### Directions
Copy out the stretch of the linear programming thread from "There are some" through "including one pulse and one cereal.", putting "teenage" wherever "adolescent" appears.

### Document excerpt
Segment Open
Question

Project on to minimise the cost of the food, meeting the dietary requirements of the staple food of the adolescent students of your school. Task to be done (1) select two food items constituting one cereal and one pulse.(2) find the minimum cost of the selected cereal and pulse from market. (3) formulate the converponding linear programming problem. (4) solve the problem graphically.​

Answer 1

Answer:

Step-by-step explanation:

Answer 2

The linear programming problem is - $Z_{minimize}$=100x+20y, Constrains are- $220x+100y\geq 60$. $630x+760y\geq 1500$ and x,y$\geq 0$.

Given,

There are some dietary requirements of the staple food of the adolescent students of some schools.

To Find,

(1) 2 food items including one pulse and one cereal.

(2)The minimum cost of one pulse and one cereal.

(3) The formulated version of the corresponding linear programming problem.
Segment Closed
### Source data
Segment Open
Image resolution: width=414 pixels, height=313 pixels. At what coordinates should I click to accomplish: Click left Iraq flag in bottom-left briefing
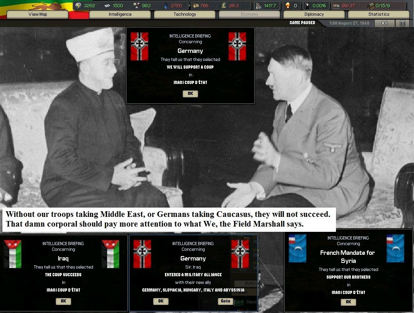pyautogui.click(x=13, y=254)
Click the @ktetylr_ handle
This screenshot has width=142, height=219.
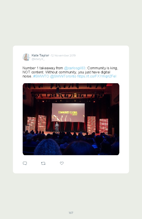[x=38, y=59]
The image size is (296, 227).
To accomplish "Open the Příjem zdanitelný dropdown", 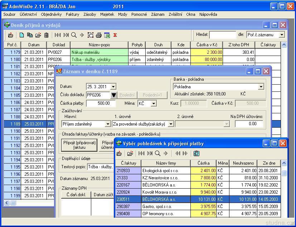I will pyautogui.click(x=107, y=124).
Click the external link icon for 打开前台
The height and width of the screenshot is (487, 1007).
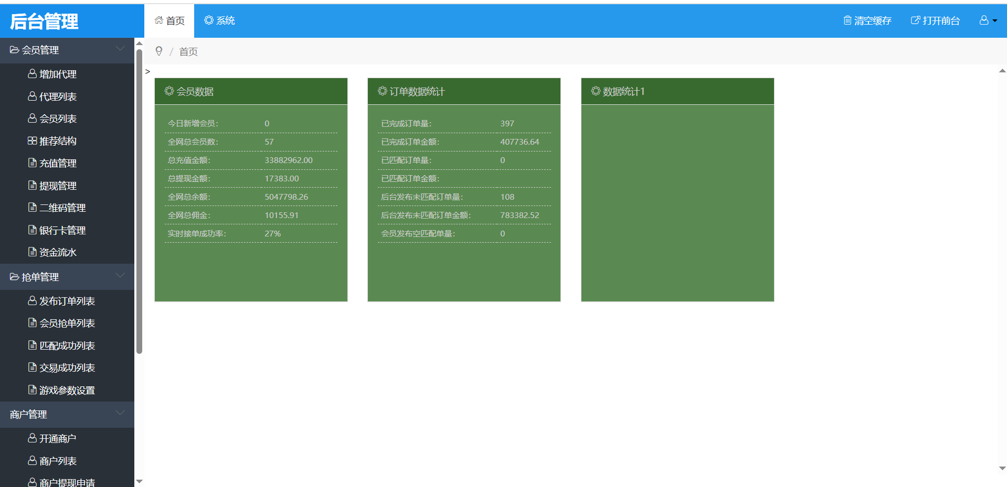(915, 20)
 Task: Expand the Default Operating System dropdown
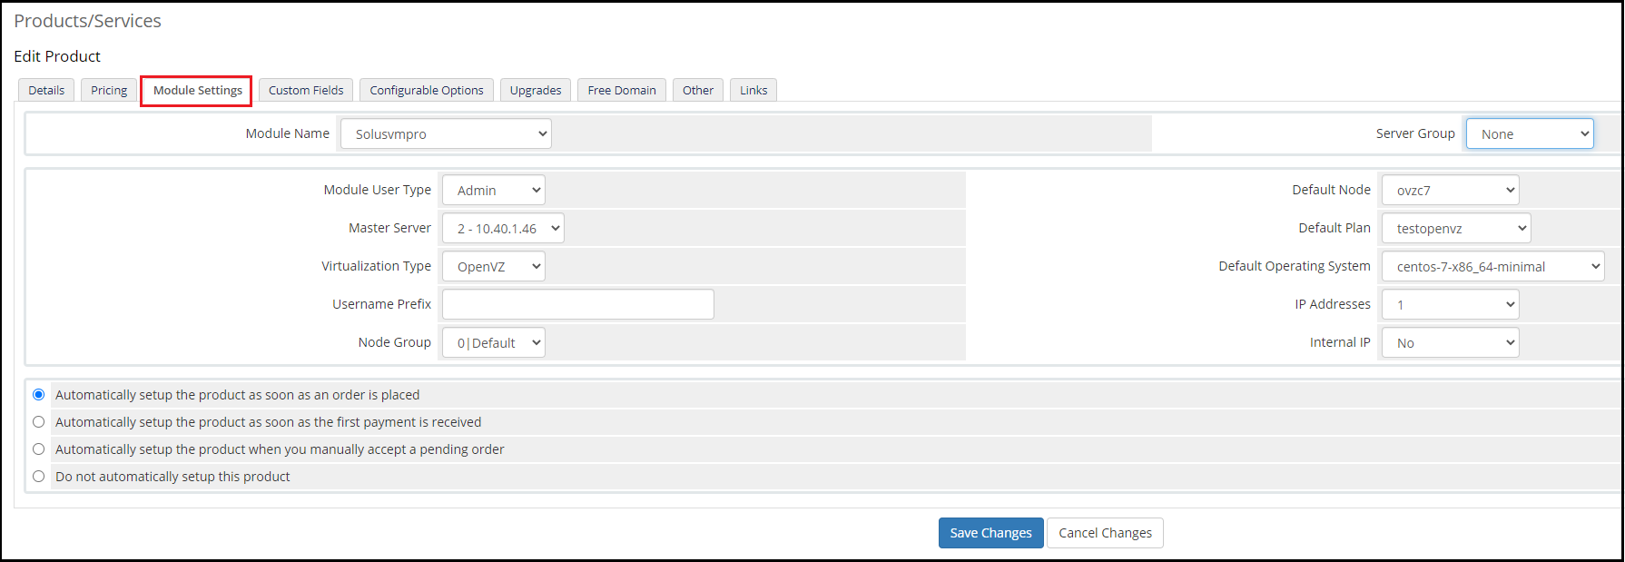click(x=1492, y=267)
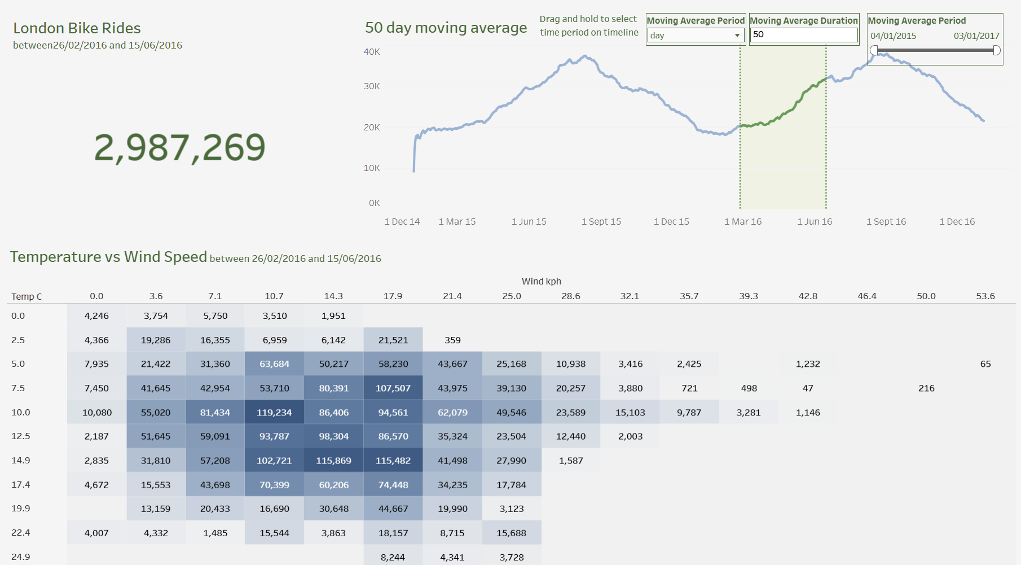
Task: Select the 14.9 temperature row label
Action: 21,461
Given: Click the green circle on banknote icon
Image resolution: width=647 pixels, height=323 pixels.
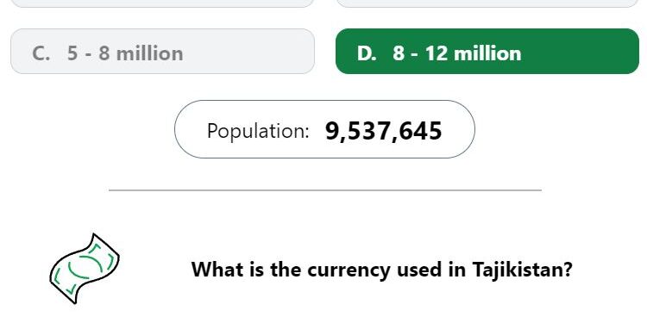Looking at the screenshot, I should pos(85,267).
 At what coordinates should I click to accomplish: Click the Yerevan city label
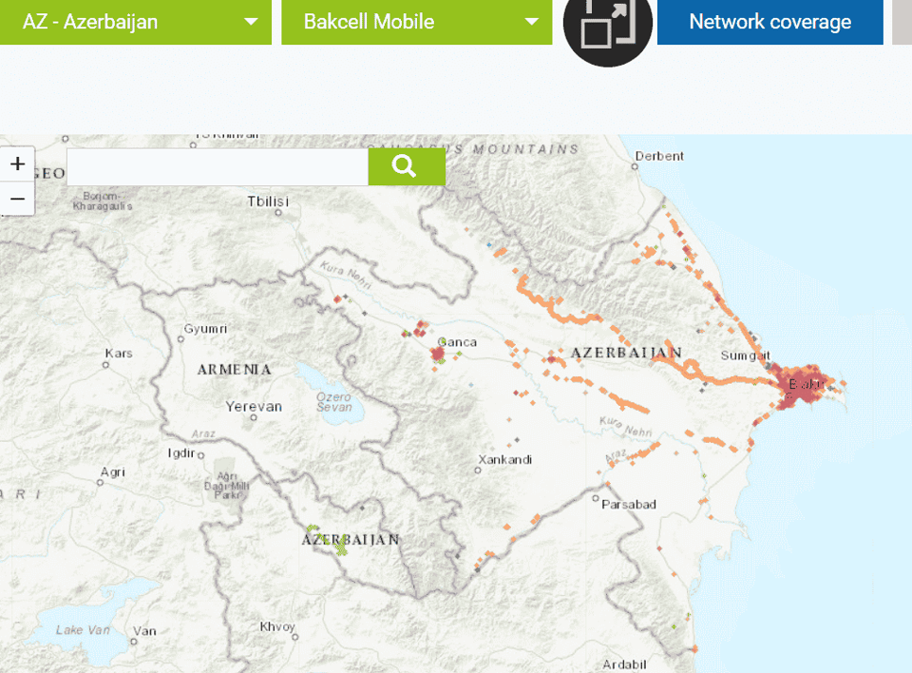tap(255, 406)
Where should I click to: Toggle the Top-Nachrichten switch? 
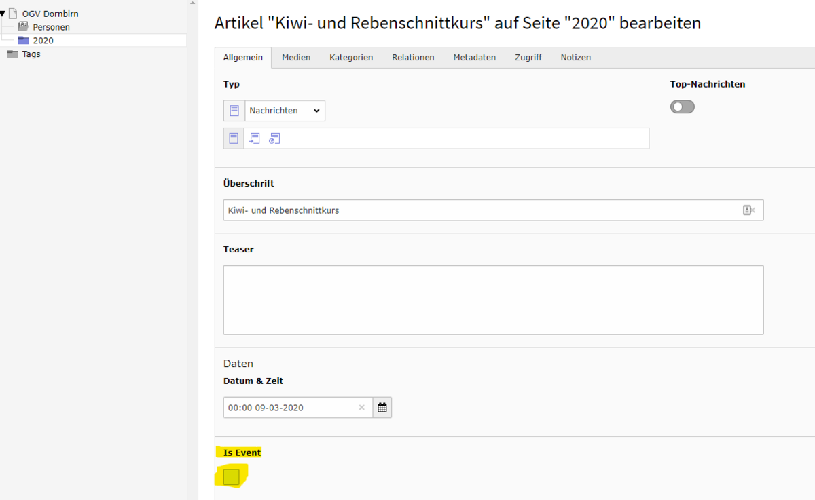(x=682, y=107)
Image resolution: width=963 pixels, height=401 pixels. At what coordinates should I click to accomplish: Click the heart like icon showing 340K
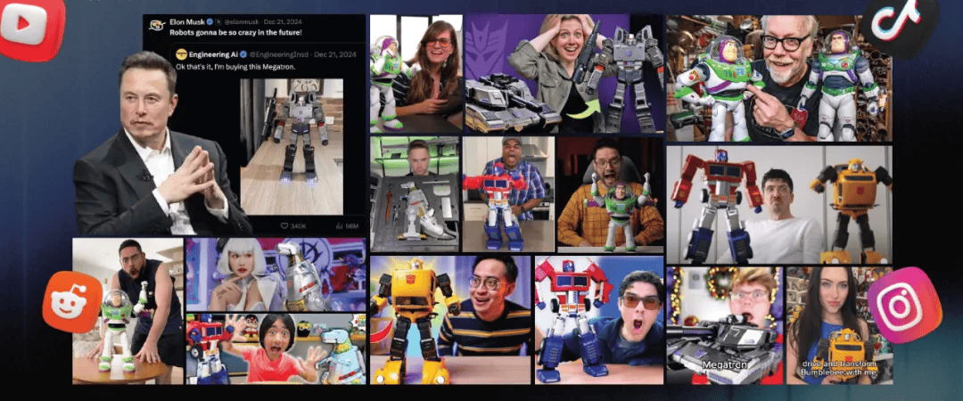pos(285,226)
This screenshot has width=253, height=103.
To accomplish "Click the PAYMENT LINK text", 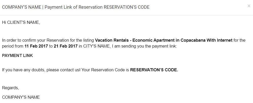I will [17, 55].
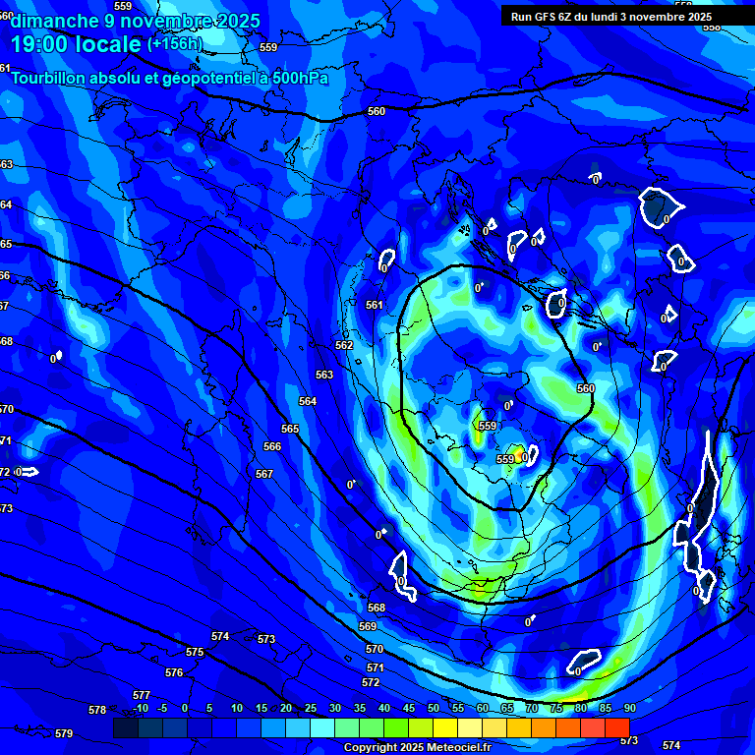Click the 579 contour label
755x755 pixels.
(x=64, y=734)

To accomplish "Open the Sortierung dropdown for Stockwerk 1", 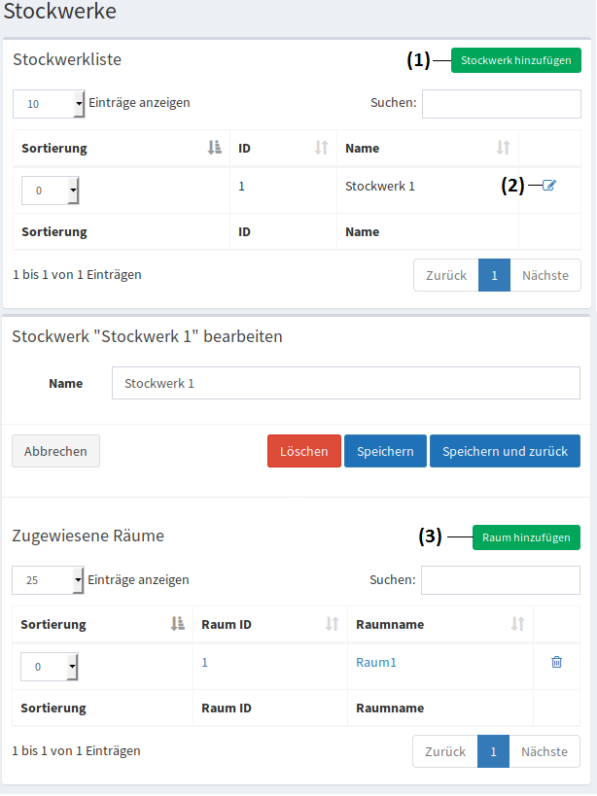I will tap(50, 190).
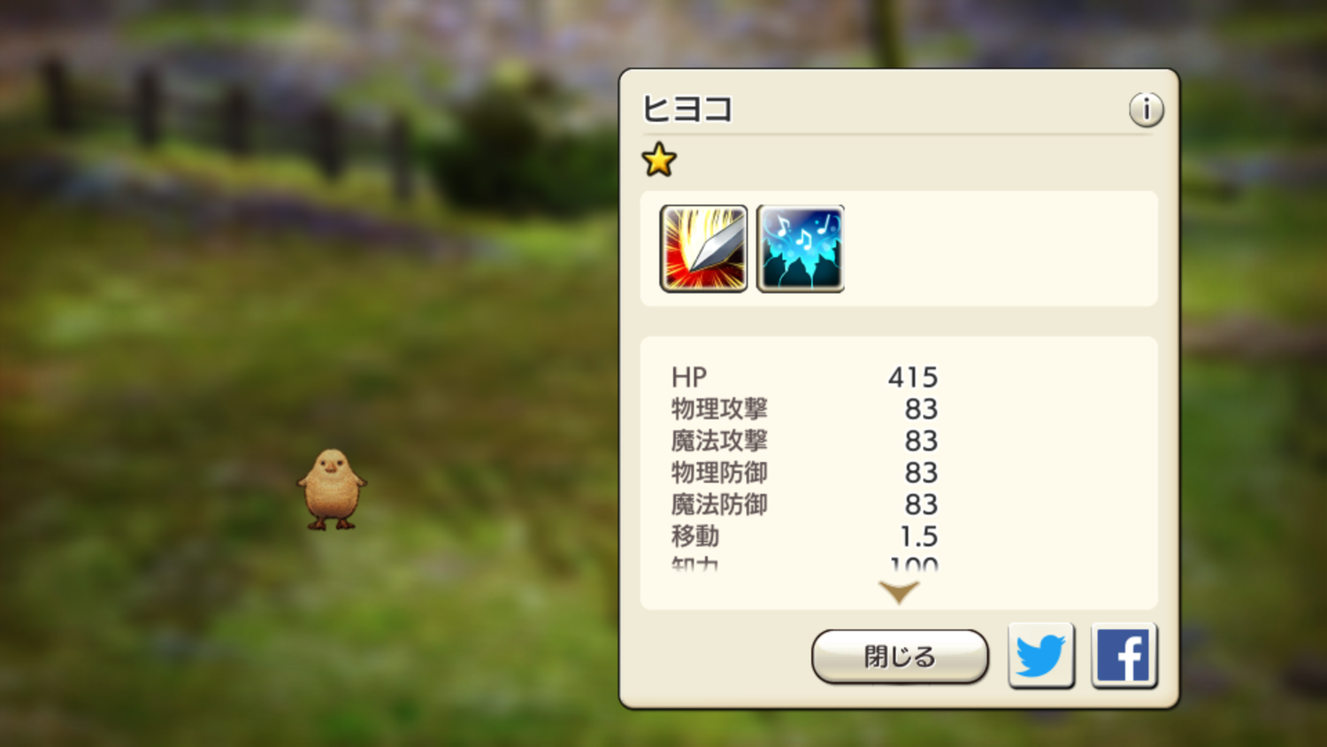The height and width of the screenshot is (747, 1327).
Task: Select the 移動 1.5 stat row
Action: pos(804,536)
Segment Closed
### Output below
There are some dietary requirements of the staple food of the teenage students of some schools.

To Find,

(1) 2 food items including one pulse and one cereal.